Lo insólito del caso

Si yo les contara, por ejemplo, la historia de un hombre que bebe, que bebe mucho, que bebe tanto que se deshidrata ¿Qué me dirían? Sin embargo, la historia que vengo a relatarles, es esta misma pero diferente. Vengo a hablarles de un hombre inteligentísimo, superlativo, un intelectual conservador en potencia, que fue todo lo que quiso en su vida, siempre y cuando tuviese que ver con su distinción espiritual, evidentemente consagrada a las letras. Pues bien, este tipo nació, supongo que como todos. Creo que esto último es necesario resaltarlo, ya que últimamente aparecen ciertas personas por generación espontánea. Sinceramente creo que debe tener alguna relación con la humedad, con las setas, hongos y musgo verde y grimoso que se agolpa en los rincones pedregosos de las vallas enredadas en metal, no me hagan caso es una mera opinión.

Creció en el Principado de Asturias, príncipe, príncipe, galletas príncipe. Con cuatro años hablaba latín mejor que ustedes y yo que no es más que la suma de un saber infinito que desconozco, mermado por mi conocimiento mínimo sobre el tema: Rosa, rosae. Con cuatro años y un poco más hablaba griego, esculpía estatuas y citaba a Tito Livio, según demuestra el estereotipo de precoz niñito en el siglo XIX, vaya juventud precaria.
Luego tuvieron que cambiar las leyes del país para que el señorito pudiera acceder a la cátedra cuando sólo contaba con diecisiete años. Yo aún recuerdo mis diecisiete, el parque y el alcohol, y la tos de los primeros cigarros. Supongo que él recordará su primer par de gemelos y su primera edición de El conde Lucanor, cómo ha cambiado la vida. Tras conseguir la beca de una ciudad se marchó al extranjero porque las leyes tardan en asimilar la modernidad y el progreso, y estudió todas las bibliotecas, leyó todo según me ha contado fulano de tal. ¿Saben? Hace poco vi a un tipo que se había hecho una camiseta con su cara y me pareció divertido. Yo también hubiera optado por la bebida adoptándola como escape mental de todas esas historias que los humanos, caprichosos de nosotros, nos empeñamos en escribir. Gracias amigos, por contribuir al sustento de generaciones de filólogos, farándula y otras garrapatas que afirman que la Celestina es profundamente católica, excusen mi DESCOJONAMIENTO.

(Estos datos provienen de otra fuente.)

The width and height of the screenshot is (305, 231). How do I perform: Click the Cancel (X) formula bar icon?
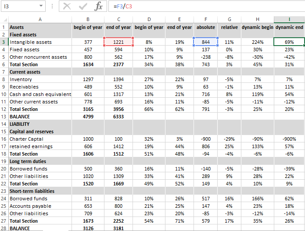tap(67, 7)
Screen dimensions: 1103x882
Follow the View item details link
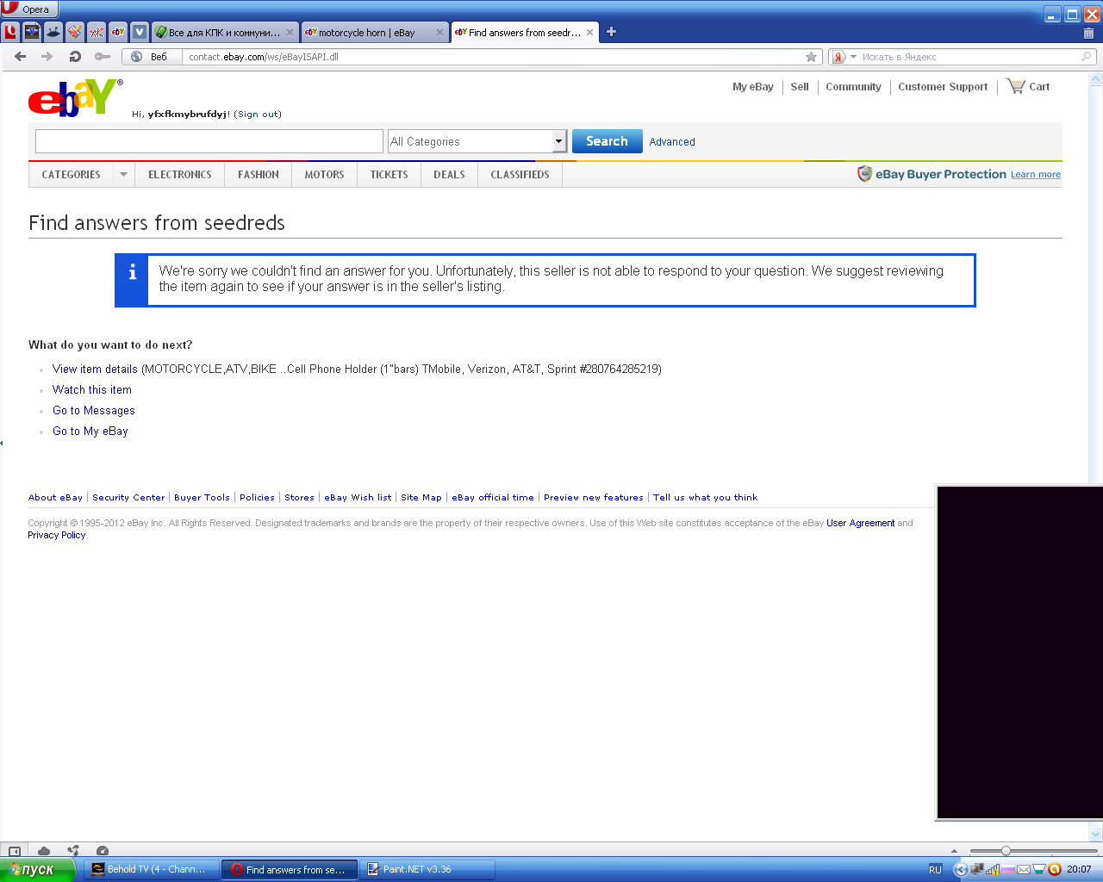pyautogui.click(x=95, y=369)
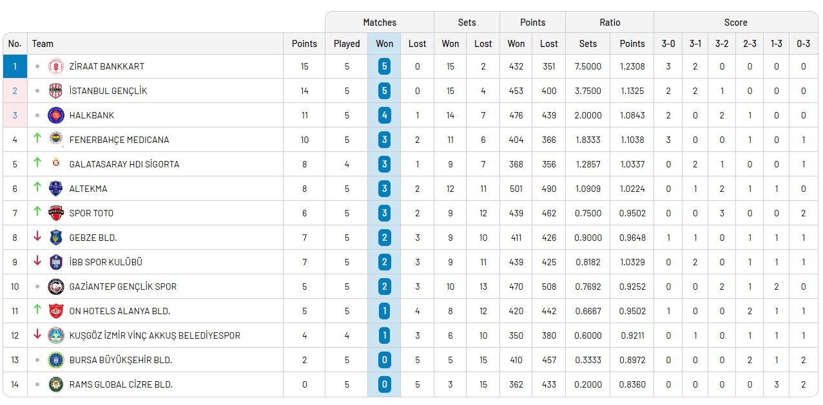The width and height of the screenshot is (823, 405).
Task: Open the Altekma team name link
Action: pos(88,189)
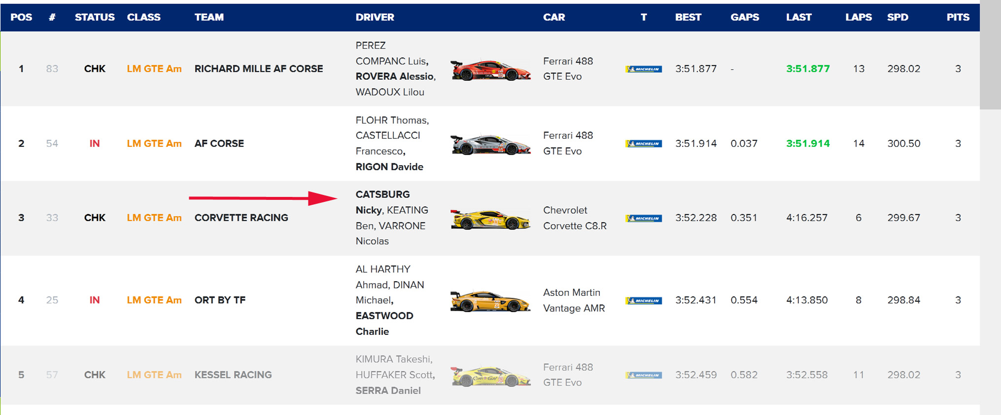Sort by the BEST lap time header

point(688,17)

Retomando la historia de este voyeur de portadas de libretos, grabados, facsímiles y demás originales, diremos que un día se plantó ante un papel y tras haber recogido mentalmente todas las obras que existían en el mundo escritas en nuestro basto/vasto idioma decidió elaborar una lista con los estudios que quería hacer. Su padre le miró fijamente y le dijo que debía casarse, independientemente de toda esa paja mental que inundaba su cerebro. Él le reprochó que no podría estudiar si tenía que tener al lado una mujer florero y cuando conviniese coqueta ya que no podría hacer las dos cosas. El padre, muy formal y astuto le obligó a elegir entre la biblioteca o un cuerpo de mujer. Optó por los libros, su padre moriría años después del disgusto y éste supervisaría la ampliación de su biblioteca de aquella casa que heredó, y que más tarde formaría parte de la hermosa ciudad de Santander. Después de todo, ¿Qué existe más sensual y excitante que las mujeres de los poemas de Lope de Vega o la mismísima Anita Ozores de Quintanar? Bravo Menéndez Pelayo. Bra-vo don Marcelino- pensé- mientras mi profesor de Ilustración al Naturalismo se deshacía en elogios de y para usted.